Katalonien - Cava, Penedés und Priorato
Die Katalanen sind anders. Auch beim Wein. Die spanische Königsrebe Tempranillo spielt im Weinbau rund um die Metropole Barcelona kaum eine Rolle. Statt dessen geben einheimische weiße Trauben den Ton an: Parellada, Xarel-Lo und Macabeo. International berühmt sind diese drei unter dem Namen „Cava“. Der in traditioneller Flaschengärung erzeugte spanische Sekt stammt zu 90% aus Katalonien. Cava bedeutet eigentlich „unterirdische Kellerei“ und ist als Bezeichnung für Sekt aus der Not geboren. Mit dem spanischen EU-Beitritt war der bis dahin übliche Name „Champána“ rechtlich nicht mehr haltbar.
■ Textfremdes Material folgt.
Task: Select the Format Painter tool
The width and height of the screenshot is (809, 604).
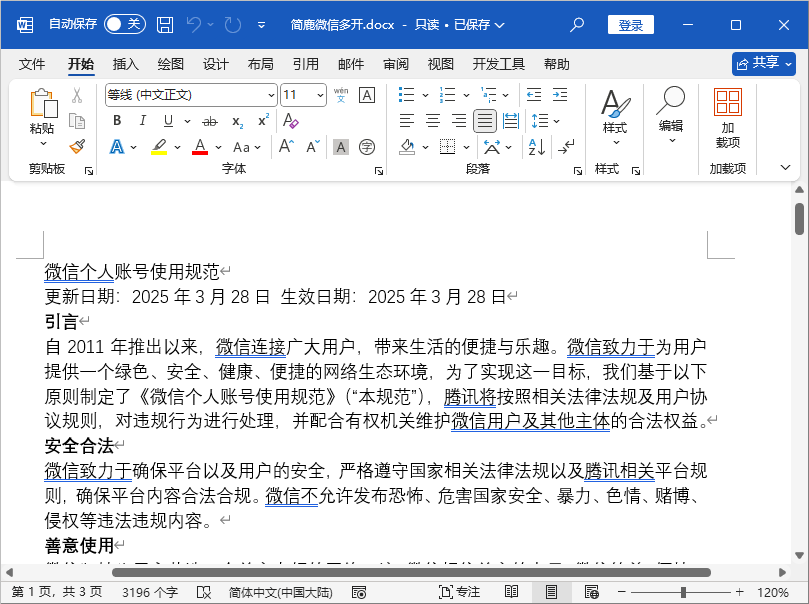Action: coord(79,146)
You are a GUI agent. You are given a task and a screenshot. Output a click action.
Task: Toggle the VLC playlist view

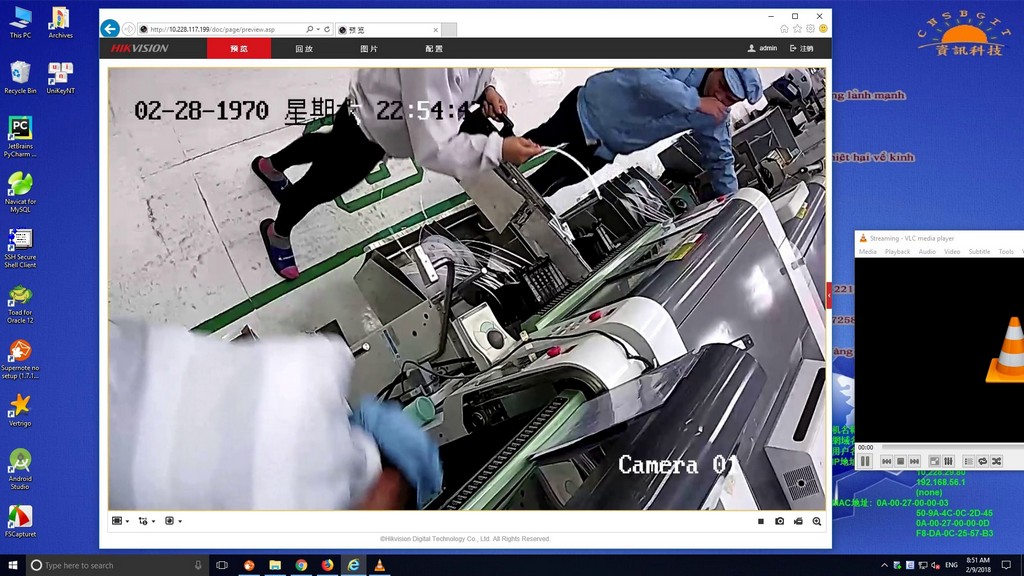968,461
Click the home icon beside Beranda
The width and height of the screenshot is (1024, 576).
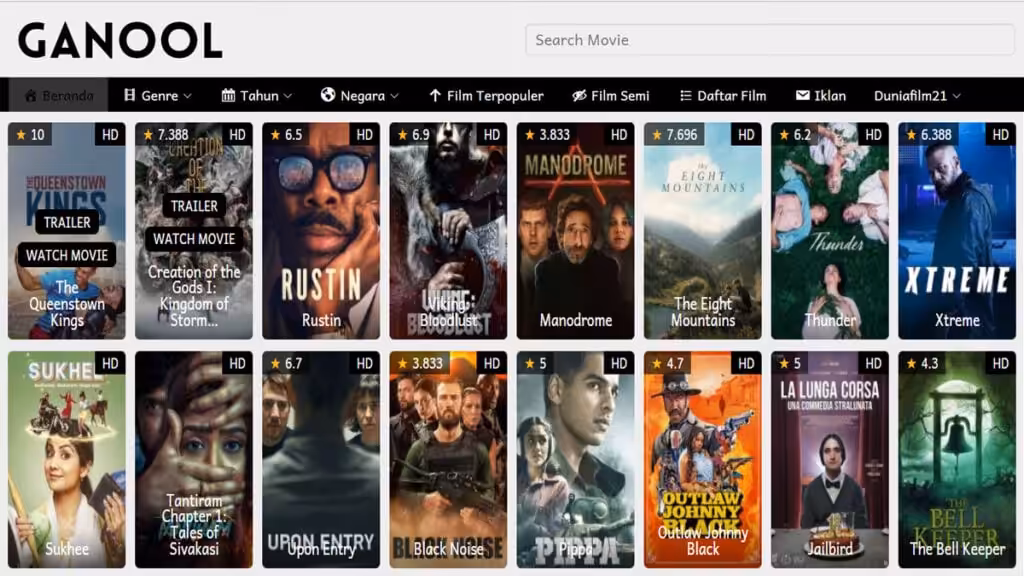tap(28, 96)
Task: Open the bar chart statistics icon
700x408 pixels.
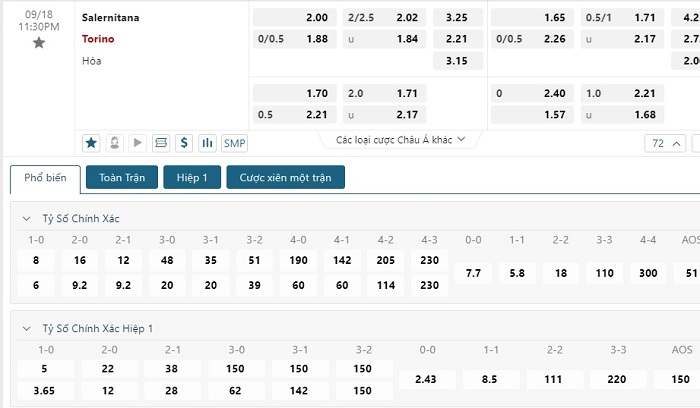Action: [x=207, y=143]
Die wichtigste katalanische Weinregion ist das westlich von Barcelona gelegene Penedès, in dem bekannte Großbetriebe wie Torres, Codorniù oder Freixnet ihren Sitz haben.
Bei den Rotweinen dominieren die Reben Garnacha (fr. Grenache), Cariñena (fr. Carignan) und Monastrell (fr. Mourvedre), die auch im südfranzösischen Roussillon verbreitet sind. Internationale Aufmerksamkeit genießen katalanische Rotweine erst seit 25 Jahren. Damals gelangte mit dem Priorat eine kleine bis dahin verwunschene Region ins Rampenlicht. Eine Gruppe junger Winzer hatten das Potential der dortigen Schiefersteilhänge und des alten Rebbestandes entdeckt und erregten mit ihren Weinen die Aufmerksamkeit u.a. von Robert Parker.